Bear markets may have taken the wind out of several crypto fork’s sails, as the number of code commits lodged by developers of coins like Litecoin and Bitcoin Gold has fallen to less than half-a-dozen per month, says ‘crypto asset management firm’ Electric Capital.
The company has drawn its conclusion based on “deep technological diligence” performed on a number of the Internet’s trendiest digital tokens and currencies.
Electric Capital says it perused records of developer commits (registered code contributions) on relevant coins spanning January 2018 t0 February 2019.
Overall, says the company, “The number of developers working on public coins has doubled in the last 2 years.”

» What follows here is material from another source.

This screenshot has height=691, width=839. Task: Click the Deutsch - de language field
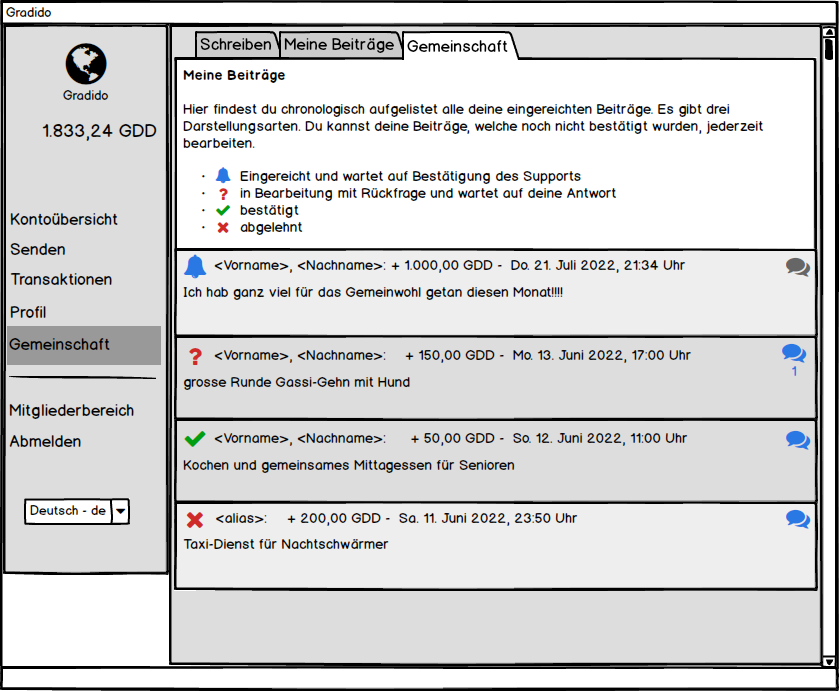click(68, 511)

But the growth in developer interest appears to have been concentrated on established networks.
According to the company:
“Ethereum has the biggest developer team in crypto. On average, 216 developers contribute code every month to Ethereum’s repos. This is undercounting the number of Ethereum developers since we do not include ecosystem projects like Truffle.”
“Bitcoin’s developer ecosystem is very healthy 10 years after launch. On average, more than 50 developers per month contribute to Bitcoin’s repos. This is undercounting the number of Bitcoin developers since we do not include ecosystem projects like wallets.”

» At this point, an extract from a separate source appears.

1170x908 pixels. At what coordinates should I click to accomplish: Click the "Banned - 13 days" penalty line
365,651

But well-known “forks” (code copy ventures, sometimes politically contentious) of these well-known coins, however, have not attracted their share of developer interest, and appear to have been more or less “abandoned”:
“Many projects who are being abandoned by developers are forks of high network value coins. Dogecoin has no developers for consecutive months; Litecoin fell from 40 monthly developers to 3 developers in the last year; and forks like Bitcoin Diamond and Bitcoin Gold have had fewer than 5 developers a month since October 2018.”

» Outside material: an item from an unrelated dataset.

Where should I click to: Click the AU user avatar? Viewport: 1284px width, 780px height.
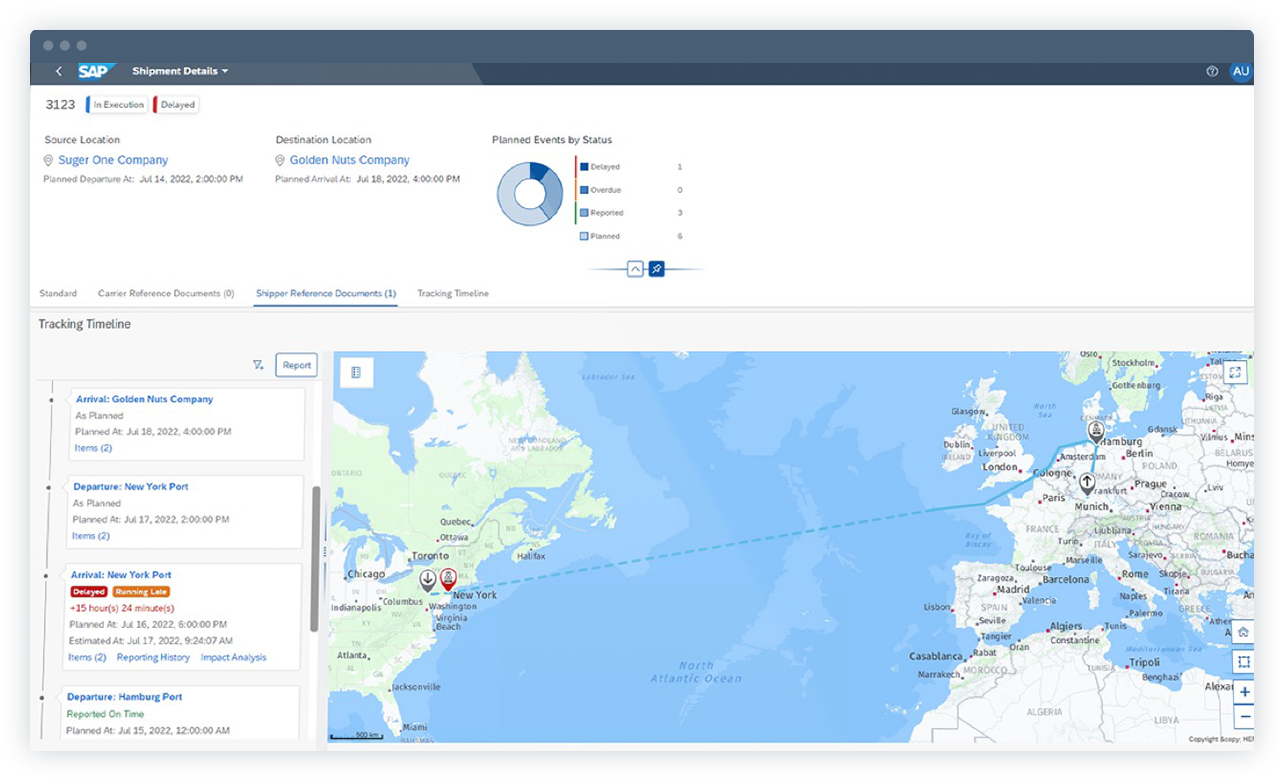[x=1241, y=71]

Electric Capital also found developer activity on, “other big platforms (EOS, Cardano, TRON) all have over 25+ monthly core protocol developers on average.”
Electric Capital’s website says the company invests in Bitcoin, Ethereum, Monero, ZCash, and a number of smaller crypto/”blockchain” ventures.
The company also writes that “Ethereum is by far the most active at 99 monthly developers on average,” but does not get into possible reasons for this, which may include the fact that Ethereum co-founder Joseph Lubin is reputed to have personally bankrolled a substantial amount of Ethereum-development through his company ConsenSys.
Ethereum proponents have also advanced some of the most enthused narratives around “blockchain technology’s” ability to transform global commerce and governance by automating socially-challenging processes like voting and legal decision-making.
These “utopian” claims have been vociferously challenged by, among others, experienced Bitcoiners who says real blockchain tech has very limited applications and cannot sweep away age-old moral and social problems by automating their resolution.